Le Niger et l’Algérie ont officialisé une collaboration renforcée dans le secteur énergétique par la signature de trois accords majeurs. Cette entente, issue d’un dialogue bilatéral entre ces deux nations du Sahel et du Maghreb, reflète une convergence d’intérêts profonds concernant l’exploitation des hydrocarbures, le raffinage et le développement des compétences professionnelles. Pour Niamey, qui redéfinit ses partenariats après des ruptures significatives avec des acteurs occidentaux, ce rapprochement avec Alger représente un pilier diplomatique essentiel.
Des accords structurants pour l’axe Niamey-Alger
Les documents signés englobent l’ensemble de la chaîne de valeur énergétique, depuis les phases amont d’exploration jusqu’aux expertises techniques indispensables à la concrétisation de projets industriels. Le Niger, riche en pétrole et en uranium, aspire à valoriser davantage ses ressources en s’appuyant sur le savoir-faire d’opérateurs expérimentés dans des contextes géologiques similaires. L’Algérie, forte de sa compagnie nationale Sonatrach, un acteur majeur des hydrocarbures en Afrique, possède précisément cette expertise et l’a déjà partagée avec plusieurs pays du continent.
Au-delà des considérations purement techniques, ces conventions ouvrent la voie à un transfert de connaissances et de compétences au bénéfice des ingénieurs et techniciens nigériens. La formation est un enjeu crucial pour un État qui s’efforce de conserver une part plus importante de la valeur ajoutée générée par ses richesses naturelles. L’appui algérien envisagé dans les domaines du raffinage et des services pétroliers répond ainsi à une demande explicite des autorités de transition installées à Niamey depuis juillet 2023.
Une vision stratégique partagée au cœur du Sahel
Cette séquence diplomatique illustre la portée de la stratégie algérienne en direction de ses frontières méridionales. Engagée depuis plusieurs années dans une politique de présence active au Sahel, l’Algérie tisse de multiples liens économiques avec ses voisins immédiats, notamment le Mali, la Mauritanie et dorénavant le Niger. Le pays partage avec ce dernier une frontière commune de près de mille kilomètres, ce qui lui confère des responsabilités spécifiques en matière de sécurité régionale, de gestion des flux migratoires et de coopération économique transfrontalière, des aspects cruciaux pour l’actualité du Sahel.

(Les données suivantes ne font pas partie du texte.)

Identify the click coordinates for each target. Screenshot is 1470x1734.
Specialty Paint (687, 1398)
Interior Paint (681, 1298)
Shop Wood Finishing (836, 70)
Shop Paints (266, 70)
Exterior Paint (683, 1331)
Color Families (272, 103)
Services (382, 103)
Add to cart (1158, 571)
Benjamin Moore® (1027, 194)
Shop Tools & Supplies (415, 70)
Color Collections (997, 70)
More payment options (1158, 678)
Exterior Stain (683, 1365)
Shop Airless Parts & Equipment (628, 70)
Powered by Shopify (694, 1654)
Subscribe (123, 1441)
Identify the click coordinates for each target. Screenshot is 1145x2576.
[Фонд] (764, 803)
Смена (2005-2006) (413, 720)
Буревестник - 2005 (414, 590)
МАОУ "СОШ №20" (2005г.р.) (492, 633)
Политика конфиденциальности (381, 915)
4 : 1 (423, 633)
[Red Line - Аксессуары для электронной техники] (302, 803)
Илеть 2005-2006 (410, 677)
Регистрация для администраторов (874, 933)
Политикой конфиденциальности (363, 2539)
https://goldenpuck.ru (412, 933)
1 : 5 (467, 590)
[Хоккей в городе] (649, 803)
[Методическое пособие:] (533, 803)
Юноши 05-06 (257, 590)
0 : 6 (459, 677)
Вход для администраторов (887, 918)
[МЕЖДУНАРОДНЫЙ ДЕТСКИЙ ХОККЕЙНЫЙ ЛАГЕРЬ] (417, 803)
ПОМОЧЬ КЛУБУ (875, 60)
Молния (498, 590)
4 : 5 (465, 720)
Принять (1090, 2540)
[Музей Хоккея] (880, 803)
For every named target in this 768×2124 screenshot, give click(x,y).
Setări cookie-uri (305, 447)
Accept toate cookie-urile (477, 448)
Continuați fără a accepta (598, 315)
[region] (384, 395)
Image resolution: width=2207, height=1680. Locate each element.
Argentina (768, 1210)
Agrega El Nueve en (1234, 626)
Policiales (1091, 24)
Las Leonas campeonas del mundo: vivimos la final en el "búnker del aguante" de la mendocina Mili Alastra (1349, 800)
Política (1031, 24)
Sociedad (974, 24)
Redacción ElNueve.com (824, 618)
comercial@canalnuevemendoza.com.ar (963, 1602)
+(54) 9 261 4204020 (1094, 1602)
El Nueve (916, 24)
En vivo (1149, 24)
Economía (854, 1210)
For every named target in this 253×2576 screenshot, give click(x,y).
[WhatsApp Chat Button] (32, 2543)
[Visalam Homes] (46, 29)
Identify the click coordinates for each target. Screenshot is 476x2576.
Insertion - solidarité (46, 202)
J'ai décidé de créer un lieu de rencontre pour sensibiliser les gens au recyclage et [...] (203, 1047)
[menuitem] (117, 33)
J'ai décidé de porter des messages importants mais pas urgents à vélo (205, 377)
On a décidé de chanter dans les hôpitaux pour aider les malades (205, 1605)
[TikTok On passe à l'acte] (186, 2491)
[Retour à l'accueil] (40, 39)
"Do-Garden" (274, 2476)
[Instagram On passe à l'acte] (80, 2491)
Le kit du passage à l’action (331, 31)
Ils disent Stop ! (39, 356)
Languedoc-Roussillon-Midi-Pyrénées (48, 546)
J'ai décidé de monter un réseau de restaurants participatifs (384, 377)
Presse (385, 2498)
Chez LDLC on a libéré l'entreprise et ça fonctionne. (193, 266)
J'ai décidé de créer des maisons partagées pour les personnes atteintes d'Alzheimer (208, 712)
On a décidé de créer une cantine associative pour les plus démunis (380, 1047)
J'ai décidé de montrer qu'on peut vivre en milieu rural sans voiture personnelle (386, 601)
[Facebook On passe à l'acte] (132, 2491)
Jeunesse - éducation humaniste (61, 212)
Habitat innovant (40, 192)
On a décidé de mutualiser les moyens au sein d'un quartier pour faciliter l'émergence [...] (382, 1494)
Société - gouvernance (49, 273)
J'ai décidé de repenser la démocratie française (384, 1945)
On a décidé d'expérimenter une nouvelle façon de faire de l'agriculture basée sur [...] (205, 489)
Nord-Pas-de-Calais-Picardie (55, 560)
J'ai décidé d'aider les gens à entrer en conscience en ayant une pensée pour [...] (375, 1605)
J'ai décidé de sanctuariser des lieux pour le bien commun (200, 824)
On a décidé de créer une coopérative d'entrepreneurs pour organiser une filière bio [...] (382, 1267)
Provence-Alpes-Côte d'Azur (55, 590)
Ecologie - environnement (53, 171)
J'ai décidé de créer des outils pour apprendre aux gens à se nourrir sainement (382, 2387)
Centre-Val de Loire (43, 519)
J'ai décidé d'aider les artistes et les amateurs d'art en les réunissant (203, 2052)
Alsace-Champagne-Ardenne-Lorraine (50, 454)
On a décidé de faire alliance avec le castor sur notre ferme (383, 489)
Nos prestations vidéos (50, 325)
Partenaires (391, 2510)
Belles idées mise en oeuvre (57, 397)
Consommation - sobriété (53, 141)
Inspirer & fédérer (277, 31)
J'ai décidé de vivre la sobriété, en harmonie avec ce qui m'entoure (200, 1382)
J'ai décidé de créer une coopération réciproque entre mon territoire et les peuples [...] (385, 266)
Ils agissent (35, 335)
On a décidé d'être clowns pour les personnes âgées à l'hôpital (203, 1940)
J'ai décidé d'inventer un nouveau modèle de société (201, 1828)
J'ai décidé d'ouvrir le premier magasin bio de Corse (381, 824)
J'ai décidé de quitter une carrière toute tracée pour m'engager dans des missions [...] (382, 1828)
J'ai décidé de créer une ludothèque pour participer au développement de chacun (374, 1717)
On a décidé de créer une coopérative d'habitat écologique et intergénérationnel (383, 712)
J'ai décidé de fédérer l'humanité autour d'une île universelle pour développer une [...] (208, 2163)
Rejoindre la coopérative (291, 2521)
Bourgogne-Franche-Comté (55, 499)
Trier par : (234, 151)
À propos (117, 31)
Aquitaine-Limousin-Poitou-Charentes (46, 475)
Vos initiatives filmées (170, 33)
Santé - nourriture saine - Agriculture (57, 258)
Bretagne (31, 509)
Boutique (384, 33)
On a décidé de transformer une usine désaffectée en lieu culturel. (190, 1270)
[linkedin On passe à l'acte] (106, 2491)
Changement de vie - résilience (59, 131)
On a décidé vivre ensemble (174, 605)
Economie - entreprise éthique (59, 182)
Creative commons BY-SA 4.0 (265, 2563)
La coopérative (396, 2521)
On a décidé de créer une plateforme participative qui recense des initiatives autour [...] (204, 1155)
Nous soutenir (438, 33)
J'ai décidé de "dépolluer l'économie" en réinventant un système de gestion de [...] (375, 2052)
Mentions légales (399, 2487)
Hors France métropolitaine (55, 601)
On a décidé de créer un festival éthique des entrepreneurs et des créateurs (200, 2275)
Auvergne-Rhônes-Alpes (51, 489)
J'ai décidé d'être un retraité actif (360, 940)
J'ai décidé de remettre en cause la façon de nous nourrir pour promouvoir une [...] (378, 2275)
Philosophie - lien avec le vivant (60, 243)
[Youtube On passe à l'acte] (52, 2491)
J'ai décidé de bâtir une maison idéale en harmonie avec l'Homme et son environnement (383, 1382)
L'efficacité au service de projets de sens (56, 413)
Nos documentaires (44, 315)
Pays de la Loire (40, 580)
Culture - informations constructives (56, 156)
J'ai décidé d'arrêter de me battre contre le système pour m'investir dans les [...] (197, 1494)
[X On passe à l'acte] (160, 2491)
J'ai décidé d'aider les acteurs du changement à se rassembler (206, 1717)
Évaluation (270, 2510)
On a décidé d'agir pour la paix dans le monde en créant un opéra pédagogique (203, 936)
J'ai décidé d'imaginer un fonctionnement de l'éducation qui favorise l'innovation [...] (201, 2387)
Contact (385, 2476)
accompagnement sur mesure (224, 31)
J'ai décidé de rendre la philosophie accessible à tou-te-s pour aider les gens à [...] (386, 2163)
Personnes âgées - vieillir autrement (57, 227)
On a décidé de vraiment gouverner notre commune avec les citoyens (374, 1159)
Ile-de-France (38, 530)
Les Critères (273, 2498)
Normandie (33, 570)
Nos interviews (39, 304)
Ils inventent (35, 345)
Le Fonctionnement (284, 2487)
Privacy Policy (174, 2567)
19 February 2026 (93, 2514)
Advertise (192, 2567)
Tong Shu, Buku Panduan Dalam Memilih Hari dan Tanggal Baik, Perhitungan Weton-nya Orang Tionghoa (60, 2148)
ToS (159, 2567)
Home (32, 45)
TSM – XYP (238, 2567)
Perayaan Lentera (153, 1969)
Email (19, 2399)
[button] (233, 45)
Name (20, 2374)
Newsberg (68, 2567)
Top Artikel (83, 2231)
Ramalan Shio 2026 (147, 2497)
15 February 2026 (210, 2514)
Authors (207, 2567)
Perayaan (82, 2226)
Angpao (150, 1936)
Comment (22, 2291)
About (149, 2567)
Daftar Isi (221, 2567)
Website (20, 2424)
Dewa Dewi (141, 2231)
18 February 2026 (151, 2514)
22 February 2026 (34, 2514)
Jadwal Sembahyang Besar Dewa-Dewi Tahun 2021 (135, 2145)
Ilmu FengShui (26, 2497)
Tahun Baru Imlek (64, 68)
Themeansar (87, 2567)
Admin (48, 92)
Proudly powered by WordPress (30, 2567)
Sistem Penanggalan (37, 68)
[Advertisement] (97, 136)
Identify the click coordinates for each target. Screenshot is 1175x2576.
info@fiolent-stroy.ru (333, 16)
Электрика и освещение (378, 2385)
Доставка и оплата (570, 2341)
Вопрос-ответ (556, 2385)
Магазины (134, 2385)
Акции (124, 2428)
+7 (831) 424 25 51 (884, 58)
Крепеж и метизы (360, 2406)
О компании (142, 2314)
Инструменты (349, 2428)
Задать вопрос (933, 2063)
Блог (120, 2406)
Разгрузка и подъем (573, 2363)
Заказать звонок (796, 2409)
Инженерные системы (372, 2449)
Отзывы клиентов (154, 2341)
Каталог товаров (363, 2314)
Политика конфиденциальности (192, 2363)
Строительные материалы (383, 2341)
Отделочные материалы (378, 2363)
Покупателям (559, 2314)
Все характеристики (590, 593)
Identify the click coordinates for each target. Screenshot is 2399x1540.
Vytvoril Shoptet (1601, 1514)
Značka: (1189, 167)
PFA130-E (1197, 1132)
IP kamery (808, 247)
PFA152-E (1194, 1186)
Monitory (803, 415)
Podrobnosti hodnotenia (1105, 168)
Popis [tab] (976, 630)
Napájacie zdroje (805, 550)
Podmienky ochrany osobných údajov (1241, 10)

Pour les dirigeants nigériens, la consolidation du partenariat avec l’Algérie s’inscrit dans une politique délibérée de diversification. Depuis les événements de l’été 2023, Niamey a réorienté sa diplomatie vers des capitales perçues comme plus respectueuses de sa souveraineté affirmée. La proximité géographique, l’expérience algérienne en matière de médiation des crises sahéliennes et la robustesse de son industrie énergétique nord-africaine constituent un ensemble attractif pour un État en quête de stabilité opérationnelle.
Hydrocarbures, raffinage et dynamiques régionales
La collaboration énergétique entre les deux nations pourrait également, à moyen terme, donner lieu à des projets d’interconnexion. L’idée d’un gazoduc transsaharien, évoquée depuis longtemps entre Alger, Niamey et Abuja, figure toujours à l’ordre du jour stratégique régional, bien que sa réalisation se heurte à des défis financiers, sécuritaires et techniques majeurs. Les accords signés peuvent servir de base préparatoire, en établissant un dialogue institutionnel renforcé entre les ministères et opérateurs nationaux concernés.
Le Niger, dont la production pétrolière commerciale a connu une croissance significative avec l’opérationnalisation du pipeline d’exportation vers le port béninois de Sèmè, cherche à sécuriser de nouveaux débouchés et à élargir son réseau de partenaires industriels. Concrètement, la coopération avec Sonatrach et les entités algériennes de formation pourrait accélérer le développement des capacités locales de raffinage et optimiser la gouvernance technique du secteur.
Il reste que l’impact réel de ces accords dépendra de leur mise en œuvre concrète, avec des calendriers d’exécution et des financements adéquats. Les déclarations d’intention sont fréquentes dans les relations énergétiques africaines ; seules les réalisations concrètes distinguent les partenariats durables des simples annonces. Pour Niamey comme pour Alger, l’enjeu est désormais de transformer ces signatures en projets tangibles, mesurables et générateurs d’emplois qualifiés.